Court of Appeals of Michigan.
May 29, 2014
305 Mich. App. 484 (Mich. Ct. App. 2014)

Summary

holding that post-Moreno, "the prosecution must establish that the officers acted lawfully as an actual element of the crime of resisting or obstructing a police officer under MCL 750.81d."

Summary of this case from Nelson v. Green Oak Twp.

Opinion

Docket No. 309600.

05-29-2014

PEOPLE v. QUINN.

Bill Schuette, Attorney General, Aaron D. Lindstrom, Solicitor General, David E. Gilbert, Prosecuting Attorney, and Marc Crotteau, Assistant Prosecuting Attorney, for the people. Law Offices of Michael Skinner, Lake Orion (by Michael Skinner ) for defendant.


Bill Schuette, Attorney General, Aaron D. Lindstrom, Solicitor General, David E. Gilbert, Prosecuting Attorney, and Marc Crotteau, Assistant Prosecuting Attorney, for the people.

Law Offices of Michael Skinner, Lake Orion (by Michael Skinner ) for defendant.

Before: WHITBECK, P.J., and WILDER and RONAYNE KRAUSE, JJ.

Opinion

WILDER, J.Defendant, Arthur J. Quinn, appeals as of right his jury trial conviction of resisting or obstructing a police officer, MCL 750.81d(1). Consistent with People v. Moreno, 491 Mich. 38, 814 N.W.2d 624 (2012), we reverse and remand for a new trial.

I. FACTS AND PROCEDURAL HISTORY

On June 7, 2011, at about 1:00 a.m., Debra Novar, a sergeant with Emmet Township Department of Public Safety, was on “random patrol.” A severe storm had passed through the area during the previous week, and many areas suffered storm damage. Additionally, several power lines were down, some areas remained without power, and there had been several thefts in the area. Novar testified that, mindful of the storm and recent thefts, she noticed a truck parked outside a salon and went to investigate why someone was parked there at that hour. As Novar approached the salon, she realized that the truck was not parked in the salon's lot, but in a parking lot belonging to an adjacent apartment building—the Eisenhower Apartments. Novar testified that she looked in the direction of the apartments and noticed two people, later identified as defendant and his son Brian Quinn, in a dark carport in the apartment lot. Novar testified that she did not know what they were doing, but she wanted to find out.
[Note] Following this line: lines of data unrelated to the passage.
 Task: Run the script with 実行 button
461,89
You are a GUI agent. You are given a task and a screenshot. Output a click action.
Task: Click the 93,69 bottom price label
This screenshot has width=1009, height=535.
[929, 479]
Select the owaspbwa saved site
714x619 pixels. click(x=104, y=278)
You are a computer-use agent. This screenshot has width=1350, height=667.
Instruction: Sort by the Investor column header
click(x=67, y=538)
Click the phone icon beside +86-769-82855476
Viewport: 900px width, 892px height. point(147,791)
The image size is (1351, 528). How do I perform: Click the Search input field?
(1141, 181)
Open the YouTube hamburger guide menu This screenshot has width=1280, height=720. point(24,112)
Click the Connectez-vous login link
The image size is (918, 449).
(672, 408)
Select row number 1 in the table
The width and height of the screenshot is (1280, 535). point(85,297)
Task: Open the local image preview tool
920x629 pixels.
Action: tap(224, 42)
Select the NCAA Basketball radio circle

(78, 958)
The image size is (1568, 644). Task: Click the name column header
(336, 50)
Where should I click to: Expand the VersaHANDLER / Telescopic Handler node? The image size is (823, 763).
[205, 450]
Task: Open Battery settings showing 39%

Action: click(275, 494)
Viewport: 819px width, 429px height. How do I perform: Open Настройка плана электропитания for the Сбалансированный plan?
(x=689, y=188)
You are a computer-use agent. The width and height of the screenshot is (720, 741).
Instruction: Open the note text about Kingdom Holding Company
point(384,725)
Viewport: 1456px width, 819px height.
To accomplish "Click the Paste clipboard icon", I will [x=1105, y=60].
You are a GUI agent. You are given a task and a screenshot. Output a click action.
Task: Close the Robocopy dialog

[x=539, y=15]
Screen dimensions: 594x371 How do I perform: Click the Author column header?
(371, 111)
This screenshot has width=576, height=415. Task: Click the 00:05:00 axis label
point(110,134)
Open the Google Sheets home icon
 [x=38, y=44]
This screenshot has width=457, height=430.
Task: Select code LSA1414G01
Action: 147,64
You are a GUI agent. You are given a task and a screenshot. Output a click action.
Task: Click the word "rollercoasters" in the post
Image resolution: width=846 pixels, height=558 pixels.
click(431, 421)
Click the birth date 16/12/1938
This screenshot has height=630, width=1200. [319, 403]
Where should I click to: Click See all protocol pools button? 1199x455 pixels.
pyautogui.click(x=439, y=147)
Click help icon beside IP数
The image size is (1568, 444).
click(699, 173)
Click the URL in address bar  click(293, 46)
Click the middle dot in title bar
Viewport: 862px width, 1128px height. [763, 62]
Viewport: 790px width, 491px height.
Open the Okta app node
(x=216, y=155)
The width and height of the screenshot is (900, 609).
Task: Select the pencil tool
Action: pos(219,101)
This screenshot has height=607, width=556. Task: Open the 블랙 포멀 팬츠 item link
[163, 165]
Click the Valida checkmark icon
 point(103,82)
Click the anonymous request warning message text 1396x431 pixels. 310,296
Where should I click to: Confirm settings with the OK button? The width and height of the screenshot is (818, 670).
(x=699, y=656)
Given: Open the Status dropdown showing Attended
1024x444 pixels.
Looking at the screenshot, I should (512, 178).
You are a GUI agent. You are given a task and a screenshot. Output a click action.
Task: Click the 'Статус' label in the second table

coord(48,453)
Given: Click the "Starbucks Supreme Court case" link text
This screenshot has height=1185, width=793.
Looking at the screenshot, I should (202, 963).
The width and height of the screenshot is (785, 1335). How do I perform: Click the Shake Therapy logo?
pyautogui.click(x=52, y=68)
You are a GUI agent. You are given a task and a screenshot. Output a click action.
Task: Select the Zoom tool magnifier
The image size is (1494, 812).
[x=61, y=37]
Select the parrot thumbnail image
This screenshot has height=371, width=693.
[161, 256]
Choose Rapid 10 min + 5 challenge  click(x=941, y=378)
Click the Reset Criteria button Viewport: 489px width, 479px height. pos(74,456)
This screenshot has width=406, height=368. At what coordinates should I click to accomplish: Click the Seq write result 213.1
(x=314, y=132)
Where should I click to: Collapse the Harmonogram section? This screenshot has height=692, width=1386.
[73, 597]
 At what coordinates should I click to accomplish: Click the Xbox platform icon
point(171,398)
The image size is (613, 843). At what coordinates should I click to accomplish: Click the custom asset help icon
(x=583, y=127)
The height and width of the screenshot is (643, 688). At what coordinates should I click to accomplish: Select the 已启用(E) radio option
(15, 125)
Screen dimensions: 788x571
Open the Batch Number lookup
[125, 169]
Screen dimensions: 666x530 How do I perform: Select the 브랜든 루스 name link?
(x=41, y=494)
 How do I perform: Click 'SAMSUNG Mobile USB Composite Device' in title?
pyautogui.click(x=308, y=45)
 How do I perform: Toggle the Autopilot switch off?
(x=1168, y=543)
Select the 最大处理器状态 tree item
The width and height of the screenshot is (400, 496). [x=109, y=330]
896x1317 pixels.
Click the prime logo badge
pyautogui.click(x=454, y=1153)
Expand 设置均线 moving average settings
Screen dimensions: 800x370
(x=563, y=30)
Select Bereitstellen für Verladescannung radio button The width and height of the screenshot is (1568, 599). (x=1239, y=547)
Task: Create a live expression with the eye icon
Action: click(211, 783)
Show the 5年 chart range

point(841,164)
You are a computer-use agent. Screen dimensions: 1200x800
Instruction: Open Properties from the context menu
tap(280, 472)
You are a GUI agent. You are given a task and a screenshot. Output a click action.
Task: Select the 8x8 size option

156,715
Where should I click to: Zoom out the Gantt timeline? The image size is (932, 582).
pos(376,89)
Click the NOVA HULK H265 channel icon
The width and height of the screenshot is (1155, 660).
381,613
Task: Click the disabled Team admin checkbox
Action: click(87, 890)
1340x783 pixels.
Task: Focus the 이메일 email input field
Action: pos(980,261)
Novar got out of her vehicle and twice yelled for them to come toward her. Someone inside the carport said, “No, you come over here,” and then said, “See you later.” Both defendant and Brian then left the carport and appeared to be walking quickly up the sidewalk toward the apartments. Novar radioed for assistance and ran to catch up with the men. Defendant and Brian entered through a door in the rear of the building and the door closed behind them. Novar testified that, while still in pursuit, she opened the door and saw the men standing on a landing area at the top of the steps. Novar testified that she asked to see their identification and asked if they lived at the apartments. According to Novar, each denied living there and refused to show Novar their identification. Novar maintained that she then attempted to place Brian under arrest, but Brian broke free and followed defendant into an apartment. Novar recalled that she placed her foot inside the apartment door to prevent the door from being closed. Novar eventually deployed her pepper spray inside the apartment and kept her foot inside the door until backup assistance arrived, at which time she pushed on the door with her shoulder and the door opened. Officers informed defendant that he was under arrest, but defendant pulled away and said he did not need to go to jail. One officer used an “arm bar” to force defendant onto the ground, handcuffed him, and placed defendant under arrest.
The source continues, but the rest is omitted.